Unfortunately this leads to the following issue on my mac:

System.IO.FileNotFoundException: The Aspire orchestration component is not installed at "/Users/user/.nuget/packages/aspire.hosting.orchestration.win-x64/8.2.1/tools/dcp". The application cannot be run without it.
File name: '/Users/user/.nuget/packages/aspire.hosting.orchestration.win-x64/8.2.1/tools/dcp'
   at Aspire.Hosting.Dcp.DcpDependencyCheck.GetDcpInfoAsync(CancellationToken cancellationToken) in /_/src/Aspire.Hosting/Dcp/DcpDependencyCheck.cs:line 50

So this means it somehow "thinks" that we are running on windows now and obviously is then using the wrong tools.

When adding the following assembly metadata attributes to my apphost project it would work theoretically:

[assembly: System.Reflection.AssemblyMetadata("dcpclipath", "path-to-osx-version-of-dcp/dcp")]
[assembly: System.Reflection.AssemblyMetadata("dcpextensionpaths", "/path-to-dcp-ext/")]
[assembly: System.Reflection.AssemblyMetadata("dcpbinpath", "/path-to-dcpbin/")]
[assembly: System.Reflection.AssemblyMetadata("aspiredashboardpath", "/path-to-aspire-dashboard/Aspire.Dashboard.dll")]

But then I have to hardcode those paths into my Program.cs which is not really a good solution.

Is there any setting that I can use so that aspire "knows" both on windows and on macos which dcp/dashboard tools to use, even though both of the packages are referenced?

joperezr commented 3 weeks ago

Hey @michaelhahn-doka, sorry for the delay in the response.

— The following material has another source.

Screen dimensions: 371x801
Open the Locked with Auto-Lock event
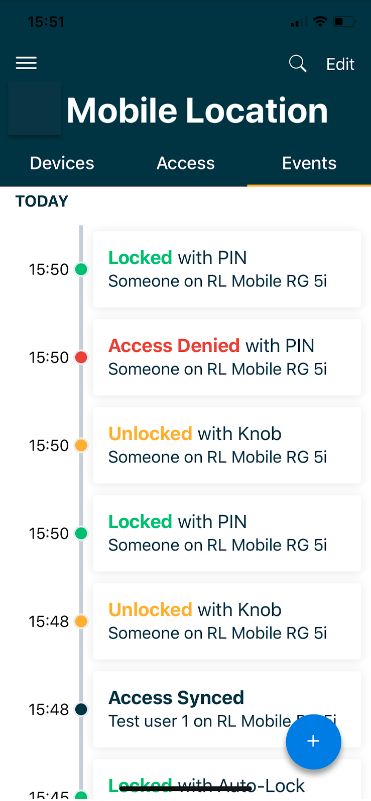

Yeah, the problem you are hitting is that since you are referencing both packages, then both of the props files from each of the packages are getting loaded into your project's evaluation, and that would make it such that one would be overriding the other so it would depend on the order in which they are imported (which AFAIK is non-deterministic) whether they work or not. This is, of course, not a supported scenario.

I would not suggest setting the AssemblyMetadata attributes yourself, and instead I would probably try setting the properties drive these attributes in a targets file that gets imported late on your build that would override the ones being imported by both of the packages.

michaelhahn-doka commented 3 weeks ago

Hey @michaelhahn-doka, sorry for the delay in the response. Yeah, the problem you are hitting is that since you are referencing both packages, then both of the props files from each of the packages are getting loaded into your project's evaluation, and that would make it such that one would be overriding the other so it would depend on the order in which they are imported (which AFAIK is non-deterministic) whether they work or not. This is, of course, not a supported scenario.

I would not suggest setting the AssemblyMetadata attributes yourself, and instead I would probably try setting the properties drive these attributes in a targets file that gets imported late on your build that would override the ones being imported by both of the packages.

Thanks for your reply but how would I handle the path resolution properly since with every update of the package the path to the dcp directory as well as the dashboardpath would change, right?